Nas imagens, a médica comenta uma suposta orientação dada pela agente comunitária a um paciente hipertenso e utiliza uma expressão considerada ofensiva para se referir à servidora.
“Tem uma evangélica do demônio que, em um dia de visita, mandou um paciente mastigar alho ao invés de tomar o remédio de pressão”, afirma a profissional durante a gravação.
Além da médica, um cirurgião-dentista que aparece no vídeo também faz comentários sobre a religião da agente de saúde, integrante da Igreja Adventista do Sétimo Dia. Em determinado momento, ele utiliza termos pejorativos ao se referir à servidora.
Prefeitura afasta profissionais
Após a repercussão do vídeo, a Prefeitura de Serra Preta divulgou uma nota oficial repudiando a conduta dos profissionais envolvidos.
Segundo a administração municipal, o conteúdo divulgado demonstra desrespeito e afronta aos princípios éticos que devem nortear o serviço público.
Diante da gravidade do episódio, a prefeitura informou que os envolvidos foram imediatamente afastados de suas funções.
O prefeito do município também assinou decreto exonerando o cirurgião-dentista Lucas Filipe Silva Carneiro do cargo de coordenador da Divisão de Saúde Bucal da Secretaria Municipal de Saúde. Já a médica teve o contrato suspenso enquanto o caso é analisado.
Agente trabalha há 27 anos no município
A agente comunitária citada no vídeo atua há 27 anos no município e é reconhecida pelo trabalho desenvolvido junto à população local.
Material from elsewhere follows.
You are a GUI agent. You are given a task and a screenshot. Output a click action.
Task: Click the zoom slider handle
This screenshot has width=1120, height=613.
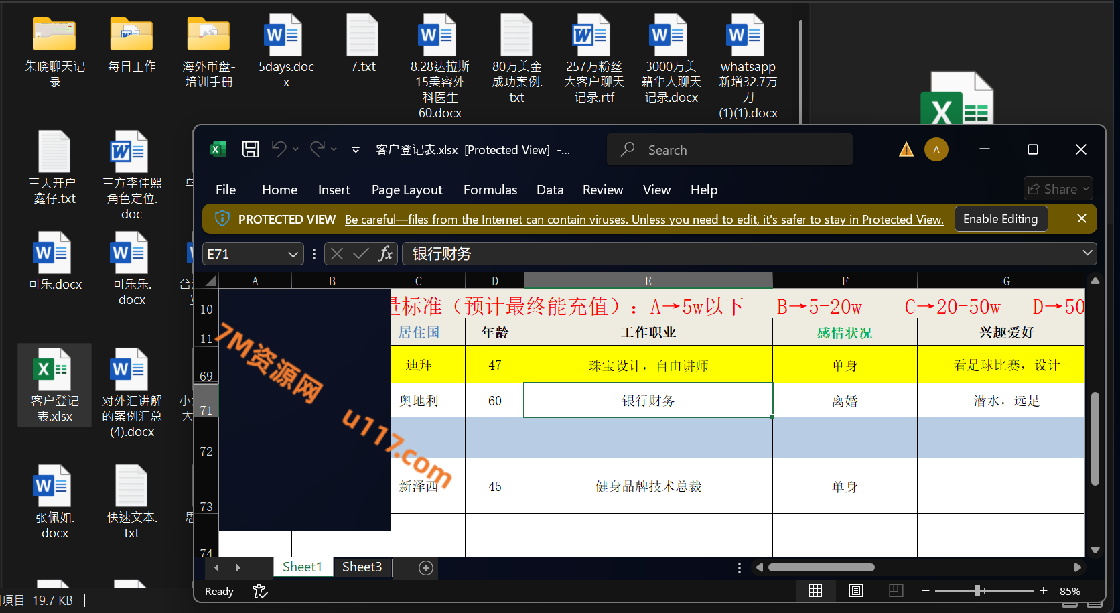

De acordo com a prefeitura, até o momento da divulgação da nota oficial, a servidora não havia registrado boletim de ocorrência relacionado ao caso.
A administração municipal informou ainda que não tinha conhecimento prévio sobre a suposta recomendação envolvendo o uso de alho para pacientes hipertensos mencionada pelos profissionais durante a gravação.
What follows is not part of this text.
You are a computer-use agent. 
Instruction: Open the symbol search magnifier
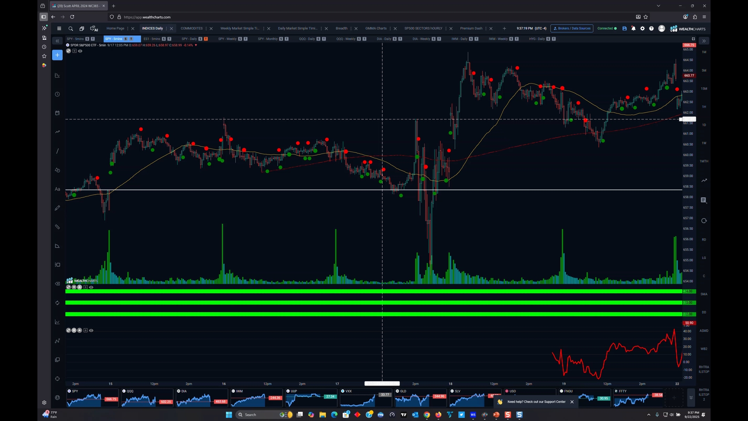tap(71, 28)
“Até o momento não é possível afirmar que essa prática ocorria sempre, uma vez que não havia qualquer registro ou comunicação prévia que chegasse ao conhecimento da administração”, destacou a prefeitura.
Apoio à servidora
Após o episódio, equipes das áreas de Saúde, Assistência Social e Psicologia foram mobilizadas para prestar acolhimento e acompanhamento à agente comunitária.
A prefeitura também manifestou solidariedade à profissional e aos demais agentes comunitários de saúde do município.
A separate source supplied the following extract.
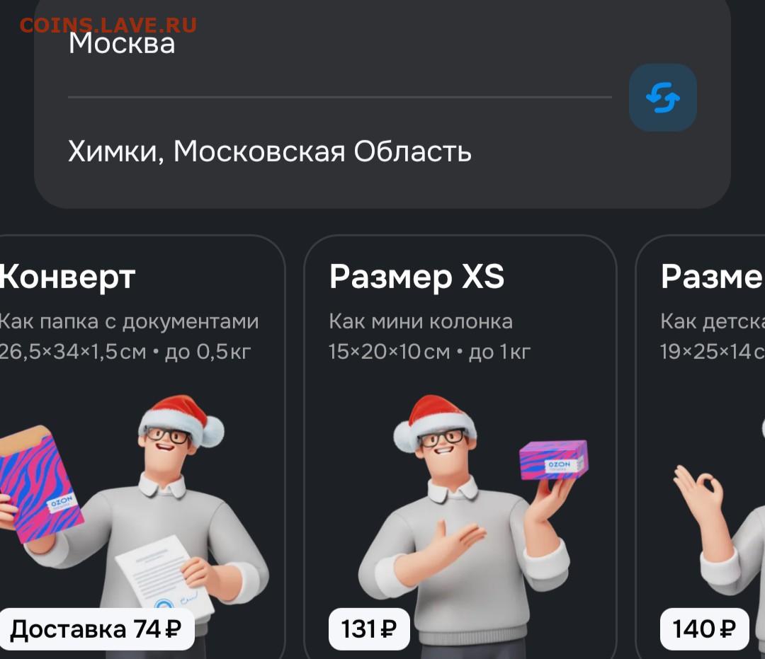This screenshot has height=659, width=765.
Task: Click Как мини колонка description
Action: tap(421, 321)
Compromisso com o respeito religioso
Na nota divulgada após a repercussão do caso, a gestão municipal reafirmou seu compromisso com o respeito à diversidade religiosa, à ética profissional e ao atendimento humanizado da população.
A administração classificou a conduta dos envolvidos como incompatível com os valores que regem o serviço público e informou que novas medidas poderão ser adotadas após a conclusão das apurações.
Até o momento, não foram divulgadas informações sobre possíveis novas sanções aos profissionais envolvidos.